1210 - Long-term efficacy and safety of L-BLP25 vaccine in a multi-centre open-label study of patients with unresectable stage III NSCLC

Date 28 September 2012
Event ESMO Congress 2012
Session Publication Only
Topics Immunotherapy
Non-Small Cell Lung Cancer
Presenter Charles Butts
Authors C.A. Butts1, R.N. Murray2, C.J. Smith3, P.M. Ellis4, K. Jasas5, A. Maksymiuk6, G. Goss7, M. Falk8, A.H. Loos9, D. Soulieres10
  • 1Department Of Oncology, Cross Cancer Institute, Edmonton/CA
  • 2Department Of Medical Oncology, Vancouver Cancer Centre, Vancouver/CA
  • 3Department Of Oncology, Tom Baker Cancer Centre, Calgary/CA
  • 4Department Of Oncology, Juravinski Cancer Centre, Hamilton/CA
  • 5Medical Oncology, Sir Charles Gairdner Hospital, Nedlands/AU
  • 6Department Of Oncology, CancerCare Manitoba, Winnipeg/CA
  • 7Medical Oncology, The Ottawa Hospital Cancer Centre, K1H 8L6 - Ottawa/CA
  • 8Global Clinical Development Unit, Merck KGaA, Darmstadt/DE
  • 9Global Biostatistics / Oncology, Merck KGaA, Darmstadt/DE
  • 10Departement Of Medicine, CHUM Hôpital Notre-Dame, Montreal/CA



L-BLP25 (Stimuvax®) is an antigen-specific cancer immunotherapeutic agent targeting the mucin 1 tumour-associated antigen. Phase IIb data suggest prolonged overall survival with L-BLP25 when administered after completion of chemoradiotherapy for locally advanced non-small-cell lung cancer (NSCLC; non-significant). This study was initiated in April 2005 to obtain safety data when modifications of the adjuvant component of the immunotherapeutic were performed. Here we report an updated analysis of long-term data based on the cut-off date 18 May 2011.
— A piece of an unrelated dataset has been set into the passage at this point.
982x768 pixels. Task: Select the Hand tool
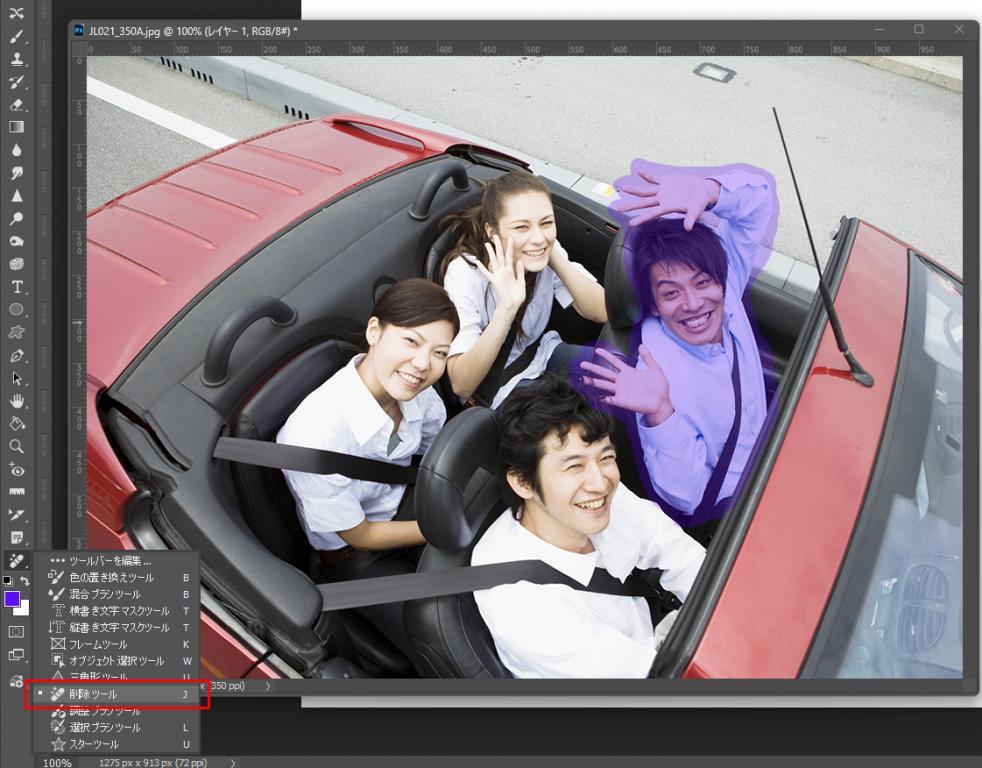tap(15, 399)
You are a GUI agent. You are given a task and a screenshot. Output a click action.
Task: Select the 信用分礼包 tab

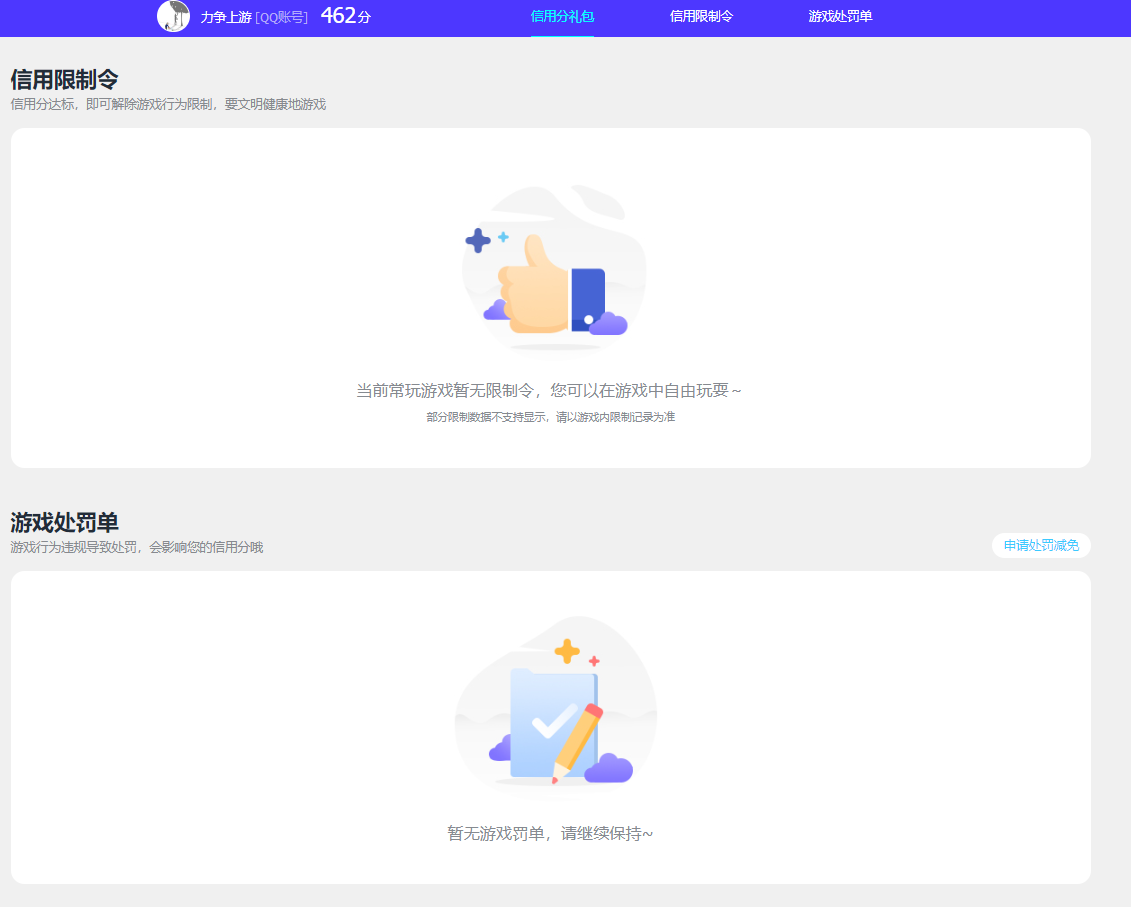pos(561,17)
The primary objective of this open-label phase II study was to evaluate the safety of the new formulation of L-BLP25 in patients with unresectable stage IIIA/B NSCLC, with a secondary objective of assessment of survival time. Following completion of initial chemoradiotherapy, patients with stage III NSCLC received treatment with L-BLP25 starting with weekly injections over 8 weeks, followed by injections given every 6 weeks from week 13 onwards until disease progression. A single low dose of intravenous cyclophosphamide 300 mg/m2 (maximum 600 mg) was given 3 days before first vaccination.


Twenty-two patients were enrolled. After a median follow-up of 70.3 months (median treatment duration 9.9 months [range, 1–73]), median survival time was 51.9 months (95%CI, 17.5, not estimable [NE]) and median progression-free survival was 31.4 months (95%CI, 5.7, NE). Five-year survival was 50% (95%CI, 29–71%); previously reported 1- and 2-year survival rates, 82% (95%CI, 66–98%) and 64% (95%CI, 44–84%), respectively. Four patients survived more than 72 months. Safety findings were consistent with previous reports; adverse events (AEs) consisted mainly of fatigue (59%), injection-site reactions (55%) and mild-to-moderate influenza-like illness. Two serious treatment-emergent AEs were assessed as being treatment-related: cholecystitis and pneumonia.


Long-term follow-up of this small patient population provides encouraging survival data for L-BLP25 maintenance therapy in stage III NSCLC. Long-term safety data were consistent with previous reports and did not reveal any new safety issues.


C. Butts: Charles Butts has provided consultancy and served on Speakers' Bureaux for Merck Serono.

A. Maksymiuk: Andrew Maksymiuk has some stock shares in Merck Canada (

M. Falk: Martin Falk is a Merck Serono employee.

A.H. Loos: Dr Loos is a Merck employee.

All other authors have declared no conflicts of interest.